■ Extracted information
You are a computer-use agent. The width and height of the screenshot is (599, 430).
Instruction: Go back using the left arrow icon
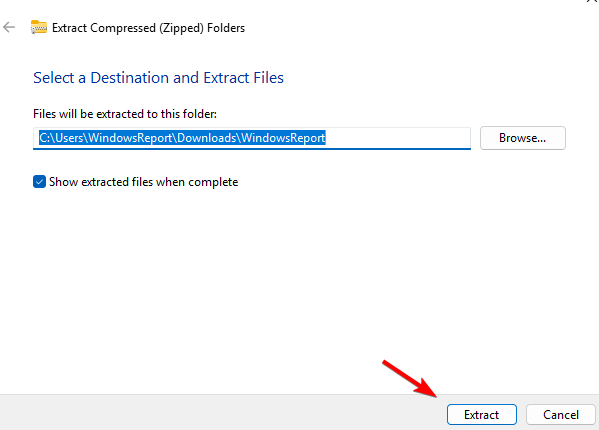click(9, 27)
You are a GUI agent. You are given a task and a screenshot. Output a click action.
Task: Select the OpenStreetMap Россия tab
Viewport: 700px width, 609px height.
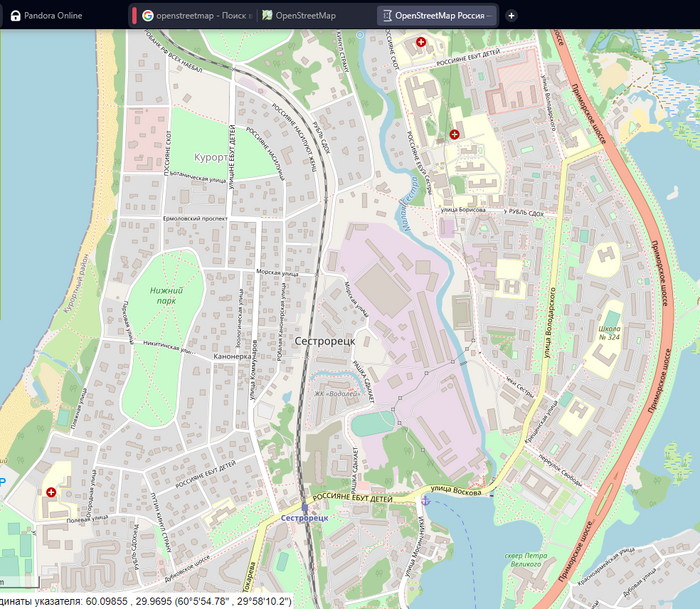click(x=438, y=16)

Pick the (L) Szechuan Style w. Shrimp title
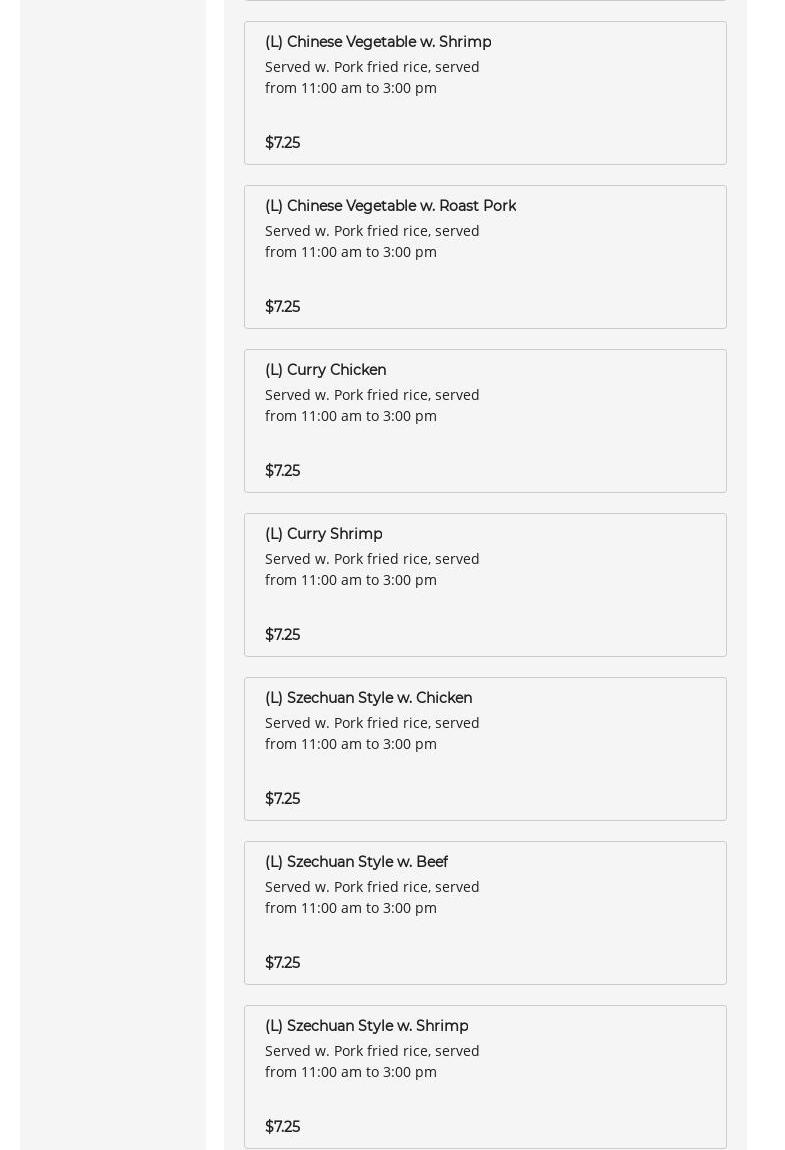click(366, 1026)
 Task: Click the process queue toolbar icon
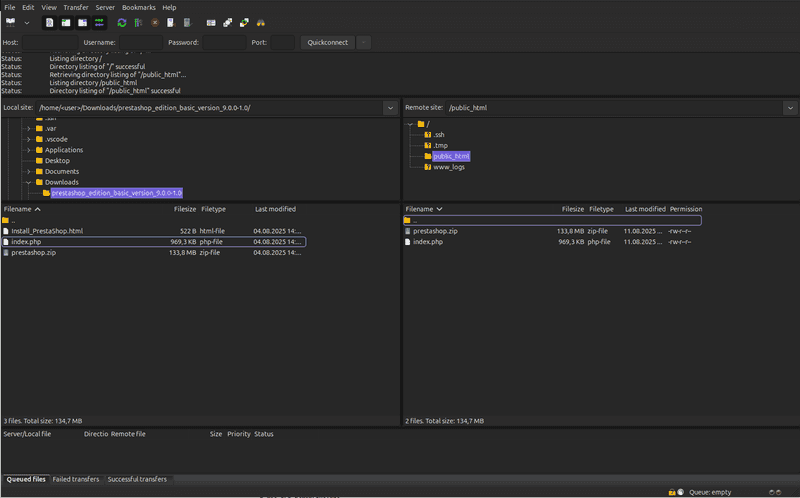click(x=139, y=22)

■ Problem statement
Only the lines from the one containing "Task: Select the OpenStreetMap Россия tab" through the final line of the records should be transcribed, exactly and with no pictures.

■ Result
Task: Select the OpenStreetMap Россия tab
Viewport: 700px width, 609px height.
click(x=438, y=16)

Pick the (L) Szechuan Style w. Shrimp title
click(366, 1026)
 Task: Click the process queue toolbar icon
click(x=139, y=22)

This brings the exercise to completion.